Jimmy Carter, who became America's most supine commander in
chief, won an easy contest against a president who at the time was
afraid to meet publicly with Soviet dissident Alexander
Solzhenitsyn
How is that again? Oh yea, the revisionists invaded the New York
Sun too.
Popular Vote: Carter 50% Ford 48%
Electorial Vote: Carter 297 Ford 240
I believe the phrasing should be narrow victory.
Next thing we will be hearing is that Nixon was narrowly reelected
president.
Did Gore win an Oscar? I thought the prize went to the director of his propaganda piece. But if he did win it, I suppose it would be the first time a statue had been awarded to a statue.
Re "Hawk always wins," Carter was not more hawkish than Jerry, who was much more willing to use force than Carter. And was Clinton more hawkish that Bush 1? Please. In 1952, in 1968, and in 1992, the "war party" lost. Eli is simply defining "hawk" and "dove" to suit his preconceptions. Americans don't like to lose wars, but, since WW II, at least, they like fighting them even less.

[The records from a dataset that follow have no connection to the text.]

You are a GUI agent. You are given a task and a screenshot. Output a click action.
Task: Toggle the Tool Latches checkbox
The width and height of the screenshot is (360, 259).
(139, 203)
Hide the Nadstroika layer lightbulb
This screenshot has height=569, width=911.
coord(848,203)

How many carbon credits would it take to offset the greenhouse gas footprint for invading Iraq?
Mike Laursen,
More than I have in stock to sell. I need to go print, er, make
some more.
If Gore enters the race and enters it as a dove, he will have alot of splaining to do, Lucy.
Gore being on record as threatening to do things competently probably isn't the worst mark for a politician.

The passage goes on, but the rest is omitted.